> EXCERTO DO TEXTO
____________

Ilustração de Danielle-Mae. Obrigado. |
Não gosto da voragem das legendas dos filmes. Sou lento, não nasci no lado inteligente da família e, quando não consigo ler, deixo de entender a história.
Acabo por desistir de ver o filme ou, tal como na vida, quando as pessoas vão demasiado rápido, acabo por não as conseguir saborear, perco-lhes o interesse, ficam apenas cenas de filme, com ou sem cor, com ou sem acção, com ou sem sal, apenas cenas de filme.
Há poucos dias, no vagar de que gosto, em tempo de férias e enquanto o vírus corria atrás das pessoas e as pessoas atrás de notícias dele, fiz uma visita guiada ao magnífico Museu Ferroviário, em Entroncamento. Fica a recomendação e a nota do que me fascinou e facilitou na visita, pessoal apaixonado pela lenta história da evolução da ferrovia. Obrigado.

____________

> Entradas de uma coleção
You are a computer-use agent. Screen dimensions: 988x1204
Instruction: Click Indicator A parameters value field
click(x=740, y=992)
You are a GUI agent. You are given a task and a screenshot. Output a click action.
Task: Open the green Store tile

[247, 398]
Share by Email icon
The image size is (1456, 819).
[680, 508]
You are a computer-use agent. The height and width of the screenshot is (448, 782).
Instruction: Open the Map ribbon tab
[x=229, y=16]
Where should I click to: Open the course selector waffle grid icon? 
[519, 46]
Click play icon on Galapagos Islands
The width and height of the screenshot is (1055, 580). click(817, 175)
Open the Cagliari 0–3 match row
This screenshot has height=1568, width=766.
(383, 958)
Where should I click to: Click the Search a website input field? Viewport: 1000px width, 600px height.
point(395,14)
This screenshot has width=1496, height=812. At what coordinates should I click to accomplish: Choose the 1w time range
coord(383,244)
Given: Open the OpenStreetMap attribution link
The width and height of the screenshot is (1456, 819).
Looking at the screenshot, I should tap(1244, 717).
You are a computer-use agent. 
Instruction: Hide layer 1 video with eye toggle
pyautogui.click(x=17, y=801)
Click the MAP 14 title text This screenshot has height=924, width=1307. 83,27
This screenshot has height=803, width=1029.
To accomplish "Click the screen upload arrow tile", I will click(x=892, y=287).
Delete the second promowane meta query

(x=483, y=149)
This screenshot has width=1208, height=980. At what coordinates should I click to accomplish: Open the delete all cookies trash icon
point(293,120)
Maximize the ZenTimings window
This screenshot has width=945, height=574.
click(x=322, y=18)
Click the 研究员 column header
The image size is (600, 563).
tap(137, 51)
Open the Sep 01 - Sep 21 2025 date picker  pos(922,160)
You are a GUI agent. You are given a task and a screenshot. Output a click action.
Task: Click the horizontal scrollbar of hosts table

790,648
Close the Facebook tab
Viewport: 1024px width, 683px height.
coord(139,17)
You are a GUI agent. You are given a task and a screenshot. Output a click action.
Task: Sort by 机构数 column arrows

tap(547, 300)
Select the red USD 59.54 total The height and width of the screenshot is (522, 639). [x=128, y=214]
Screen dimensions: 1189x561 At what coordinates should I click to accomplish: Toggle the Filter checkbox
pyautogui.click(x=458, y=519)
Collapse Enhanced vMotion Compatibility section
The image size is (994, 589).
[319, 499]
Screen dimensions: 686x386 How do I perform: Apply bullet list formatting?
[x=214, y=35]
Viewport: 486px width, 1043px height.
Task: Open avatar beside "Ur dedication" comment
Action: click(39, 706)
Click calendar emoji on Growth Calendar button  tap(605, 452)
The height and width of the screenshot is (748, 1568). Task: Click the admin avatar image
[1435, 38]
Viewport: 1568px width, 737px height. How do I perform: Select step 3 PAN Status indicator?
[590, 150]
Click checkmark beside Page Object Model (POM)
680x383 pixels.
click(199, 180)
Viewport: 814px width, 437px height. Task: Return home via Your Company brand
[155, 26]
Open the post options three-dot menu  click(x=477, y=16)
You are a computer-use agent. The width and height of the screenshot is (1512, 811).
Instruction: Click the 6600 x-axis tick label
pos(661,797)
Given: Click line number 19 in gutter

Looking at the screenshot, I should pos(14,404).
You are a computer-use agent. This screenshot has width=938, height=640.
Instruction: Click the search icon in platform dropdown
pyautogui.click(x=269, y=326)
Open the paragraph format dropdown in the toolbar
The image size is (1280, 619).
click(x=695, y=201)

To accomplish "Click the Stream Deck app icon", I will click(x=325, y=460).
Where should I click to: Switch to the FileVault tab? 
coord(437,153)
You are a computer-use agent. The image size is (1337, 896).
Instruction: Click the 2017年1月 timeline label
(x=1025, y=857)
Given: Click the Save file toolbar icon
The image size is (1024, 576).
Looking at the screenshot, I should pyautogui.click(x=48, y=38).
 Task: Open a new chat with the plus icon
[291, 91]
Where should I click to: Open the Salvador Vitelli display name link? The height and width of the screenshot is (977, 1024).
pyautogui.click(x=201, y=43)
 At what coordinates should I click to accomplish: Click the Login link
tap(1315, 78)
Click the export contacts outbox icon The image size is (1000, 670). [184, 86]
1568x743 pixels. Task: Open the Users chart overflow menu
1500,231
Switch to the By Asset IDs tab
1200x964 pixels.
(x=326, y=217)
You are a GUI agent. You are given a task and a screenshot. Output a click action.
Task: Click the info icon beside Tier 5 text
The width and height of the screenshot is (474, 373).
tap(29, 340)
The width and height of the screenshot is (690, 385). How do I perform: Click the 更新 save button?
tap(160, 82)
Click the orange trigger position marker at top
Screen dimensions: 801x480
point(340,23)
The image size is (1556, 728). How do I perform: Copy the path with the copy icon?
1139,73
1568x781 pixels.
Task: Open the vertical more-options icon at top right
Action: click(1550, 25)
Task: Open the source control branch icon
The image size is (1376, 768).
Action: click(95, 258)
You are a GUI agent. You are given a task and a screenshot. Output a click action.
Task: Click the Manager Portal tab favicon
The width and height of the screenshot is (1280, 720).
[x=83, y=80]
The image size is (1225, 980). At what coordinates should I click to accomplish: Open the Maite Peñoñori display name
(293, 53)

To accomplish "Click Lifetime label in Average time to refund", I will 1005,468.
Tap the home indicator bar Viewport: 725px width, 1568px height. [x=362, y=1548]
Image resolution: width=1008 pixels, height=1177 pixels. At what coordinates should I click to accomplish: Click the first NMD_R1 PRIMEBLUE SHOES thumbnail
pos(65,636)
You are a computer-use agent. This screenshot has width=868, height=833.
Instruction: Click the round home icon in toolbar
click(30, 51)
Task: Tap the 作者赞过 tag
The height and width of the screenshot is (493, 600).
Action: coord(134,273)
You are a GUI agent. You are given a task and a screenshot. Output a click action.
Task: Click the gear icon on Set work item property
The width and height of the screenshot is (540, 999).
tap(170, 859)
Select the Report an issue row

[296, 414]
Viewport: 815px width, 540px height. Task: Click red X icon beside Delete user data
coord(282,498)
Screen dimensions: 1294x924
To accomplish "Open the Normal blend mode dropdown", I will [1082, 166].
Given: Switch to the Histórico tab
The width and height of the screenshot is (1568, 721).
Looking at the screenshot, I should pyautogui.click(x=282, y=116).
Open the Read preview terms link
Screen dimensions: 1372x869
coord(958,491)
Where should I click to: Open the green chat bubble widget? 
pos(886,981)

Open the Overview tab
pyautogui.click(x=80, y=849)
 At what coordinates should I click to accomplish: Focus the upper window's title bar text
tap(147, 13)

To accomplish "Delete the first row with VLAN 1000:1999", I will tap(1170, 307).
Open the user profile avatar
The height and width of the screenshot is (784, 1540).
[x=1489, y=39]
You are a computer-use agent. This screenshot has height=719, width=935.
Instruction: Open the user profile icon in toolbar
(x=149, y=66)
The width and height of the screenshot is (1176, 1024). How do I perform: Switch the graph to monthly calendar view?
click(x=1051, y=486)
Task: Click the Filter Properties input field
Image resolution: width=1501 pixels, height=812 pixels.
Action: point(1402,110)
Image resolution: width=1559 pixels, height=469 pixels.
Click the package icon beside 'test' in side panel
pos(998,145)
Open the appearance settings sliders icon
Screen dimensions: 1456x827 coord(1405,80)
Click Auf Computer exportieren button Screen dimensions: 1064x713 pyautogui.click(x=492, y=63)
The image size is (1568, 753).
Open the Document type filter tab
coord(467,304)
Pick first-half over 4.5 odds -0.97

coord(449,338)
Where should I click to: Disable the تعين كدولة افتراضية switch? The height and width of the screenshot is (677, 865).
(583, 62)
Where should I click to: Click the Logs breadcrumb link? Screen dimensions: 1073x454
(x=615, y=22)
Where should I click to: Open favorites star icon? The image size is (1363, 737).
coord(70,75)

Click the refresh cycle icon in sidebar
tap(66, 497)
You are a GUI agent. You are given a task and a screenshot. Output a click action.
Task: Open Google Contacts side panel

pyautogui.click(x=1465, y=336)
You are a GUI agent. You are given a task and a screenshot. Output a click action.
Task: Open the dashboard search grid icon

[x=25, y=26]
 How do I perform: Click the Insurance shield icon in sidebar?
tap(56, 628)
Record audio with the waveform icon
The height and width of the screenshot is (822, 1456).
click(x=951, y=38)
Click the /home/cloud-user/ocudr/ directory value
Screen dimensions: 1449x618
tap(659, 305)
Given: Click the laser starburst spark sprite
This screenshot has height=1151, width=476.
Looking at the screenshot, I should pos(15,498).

____________

> OBJETIVO INDICADO 1
Reproduza, por favor, na íntegra e sem qualquer alteração, o texto sobre as legendas dos filmes e a visita ao Museu Ferroviário.
> OBJETIVO INDICADO 2
Transcreva sem alterações apenas as linhas das entradas que começam na que contém "Task: Tap the 作者赞过 tag" e terminam na que contém "will [1082, 166].", ambas incluídas.

> SOLUÇÃO COMPLETA 1
Ilustração de Danielle-Mae. Obrigado. |
Não gosto da voragem das legendas dos filmes. Sou lento, não nasci no lado inteligente da família e, quando não consigo ler, deixo de entender a história.
Acabo por desistir de ver o filme ou, tal como na vida, quando as pessoas vão demasiado rápido, acabo por não as conseguir saborear, perco-lhes o interesse, ficam apenas cenas de filme, com ou sem cor, com ou sem acção, com ou sem sal, apenas cenas de filme.
Há poucos dias, no vagar de que gosto, em tempo de férias e enquanto o vírus corria atrás das pessoas e as pessoas atrás de notícias dele, fiz uma visita guiada ao magnífico Museu Ferroviário, em Entroncamento. Fica a recomendação e a nota do que me fascinou e facilitou na visita, pessoal apaixonado pela lenta história da evolução da ferrovia. Obrigado.

> SOLUÇÃO COMPLETA 2
Task: Tap the 作者赞过 tag
The height and width of the screenshot is (493, 600).
Action: coord(134,273)
You are a GUI agent. You are given a task and a screenshot. Output a click action.
Task: Click the gear icon on Set work item property
The width and height of the screenshot is (540, 999).
tap(170, 859)
Select the Report an issue row

[296, 414]
Viewport: 815px width, 540px height. Task: Click red X icon beside Delete user data
coord(282,498)
Screen dimensions: 1294x924
To accomplish "Open the Normal blend mode dropdown", I will [1082, 166].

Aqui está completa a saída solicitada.